→ **Passage to read**
====================

How Tennessee’s Justice System Allows Dangerous People to Keep Guns — With Deadly Outcomes

Kimberly Jones-Mbuyi, left, and KiAndrea Jones, Michaela Carter’s mother and sister, hold a photograph of Carter at their home in the Antioch neighborhood of Nashville, Tennessee. Credit:William DeShazer for ProPublica

By Paige Pfleger, WPLN/Nashville Public Radio, with research by Mariam Elba, ProPublica

Co-published with WPLN/Nashville Public Radio

Series:Under the Gun: How Gun Violence Is Impacting the Nation

As America emerged from the pandemic, communities continued to experience a rising tide of gun violence. School shootings and the rate of children and teens killed by gunfire both reached all-time highs since at least 1999. ProPublica’s coverage of gun violence reveals how first responders, policymakers and those directly affected are coping with the bloodshed.

This article was produced for ProPublica’s Local Reporting Network in partnership with WPLN/Nashville Public Radio. 

This story contains a description of a 911 call that took place as a homicide was being committed.

Michaela Carter felt like she was being hunted.

She fled her family’s home on Nov. 15, 2021, and called 911 with her mother, pulling into the parking lot of a discount store in southeast Nashville, Tennessee, to await the police.

====================

→ **Material supplied**

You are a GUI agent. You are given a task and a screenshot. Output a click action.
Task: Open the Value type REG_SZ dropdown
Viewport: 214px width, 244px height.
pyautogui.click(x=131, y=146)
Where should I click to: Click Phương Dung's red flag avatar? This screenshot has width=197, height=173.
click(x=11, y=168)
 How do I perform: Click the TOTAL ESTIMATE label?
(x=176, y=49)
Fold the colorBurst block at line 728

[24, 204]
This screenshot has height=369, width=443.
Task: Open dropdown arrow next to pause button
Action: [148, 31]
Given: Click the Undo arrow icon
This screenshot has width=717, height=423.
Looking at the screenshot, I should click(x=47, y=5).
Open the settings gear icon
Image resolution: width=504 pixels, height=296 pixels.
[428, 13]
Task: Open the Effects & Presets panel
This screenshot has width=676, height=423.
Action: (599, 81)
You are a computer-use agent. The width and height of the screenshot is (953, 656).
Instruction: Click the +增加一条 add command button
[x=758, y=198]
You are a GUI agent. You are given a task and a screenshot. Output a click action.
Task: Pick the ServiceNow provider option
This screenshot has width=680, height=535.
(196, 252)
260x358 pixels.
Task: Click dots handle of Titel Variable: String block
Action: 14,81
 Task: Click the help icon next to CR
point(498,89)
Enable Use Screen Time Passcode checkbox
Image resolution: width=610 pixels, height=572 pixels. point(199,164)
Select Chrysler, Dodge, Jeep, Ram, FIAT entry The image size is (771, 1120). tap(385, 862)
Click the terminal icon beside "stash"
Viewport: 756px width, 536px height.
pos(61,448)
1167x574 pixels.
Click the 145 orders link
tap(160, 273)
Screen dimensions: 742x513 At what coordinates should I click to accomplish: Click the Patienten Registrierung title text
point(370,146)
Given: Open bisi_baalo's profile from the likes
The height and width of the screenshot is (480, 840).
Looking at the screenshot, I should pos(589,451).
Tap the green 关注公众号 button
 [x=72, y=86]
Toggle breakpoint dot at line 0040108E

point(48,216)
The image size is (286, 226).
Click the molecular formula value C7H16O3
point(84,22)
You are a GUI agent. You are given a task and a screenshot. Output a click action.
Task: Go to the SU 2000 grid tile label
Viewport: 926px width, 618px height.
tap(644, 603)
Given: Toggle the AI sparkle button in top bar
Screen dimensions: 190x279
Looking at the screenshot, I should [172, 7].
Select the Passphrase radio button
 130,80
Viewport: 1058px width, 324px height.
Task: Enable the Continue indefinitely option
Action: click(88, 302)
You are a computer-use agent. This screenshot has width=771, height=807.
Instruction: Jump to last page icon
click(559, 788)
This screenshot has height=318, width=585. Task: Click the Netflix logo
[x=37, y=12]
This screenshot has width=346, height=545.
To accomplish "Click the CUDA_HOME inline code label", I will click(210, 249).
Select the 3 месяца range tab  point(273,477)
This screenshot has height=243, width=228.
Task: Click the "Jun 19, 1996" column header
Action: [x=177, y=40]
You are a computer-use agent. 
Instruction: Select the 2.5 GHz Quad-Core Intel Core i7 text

====================

→ **Required action 1**
Rewrite the part of the article on Tennessee's justice system and guns that opens with the words "By Paige Pfleger, WPLN/Nashville" and closes with "with WPLN/Nashville Public Radio.", putting "violence" in place of "bloodshed".
→ **Required action 2**
Extend the article on Tennessee's justice system and guns, picking up right after its final sentence.
The entries stand apart from the article on Tennessee's justice system and guns.

→ **Answer area 1**
By Paige Pfleger, WPLN/Nashville Public Radio, with research by Mariam Elba, ProPublica

Co-published with WPLN/Nashville Public Radio

Series:Under the Gun: How Gun Violence Is Impacting the Nation

As America emerged from the pandemic, communities continued to experience a rising tide of gun violence. School shootings and the rate of children and teens killed by gunfire both reached all-time highs since at least 1999. ProPublica’s coverage of gun violence reveals how first responders, policymakers and those directly affected are coping with the violence.

This article was produced for ProPublica’s Local Reporting Network in partnership with WPLN/Nashville Public Radio.

→ **Answer area 2**
“Are they sending people?” Carter can be heard asking her mom on the 911 call. An excerpt of the first call Carter and Jones-Mbuyi made to 911. Jones-Mbuyi told the dispatcher that Carter’s estranged husband, James Leggett, had been seen with a gun. (Credit: Obtained by WPLN)

Her mother, Kimberly Jones-Mbuyi, told the dispatcher that Carter’s estranged husband had just been seen walking around a family member’s apartment complex with a gun.

James Leggett had gotten out of jail 10 days earlier. He’d been locked up since Carter reported to police that he’d repeatedly hit her in the face with a bottle of Jack Daniel’s. Since he was released, he’d started calling her and sending increasingly desperate text messages.

The night before, he posted on Facebook: “Somebody with nothing to lose won’t give a fuck when shit gets real.”

Then, that morning: “Today is the day.”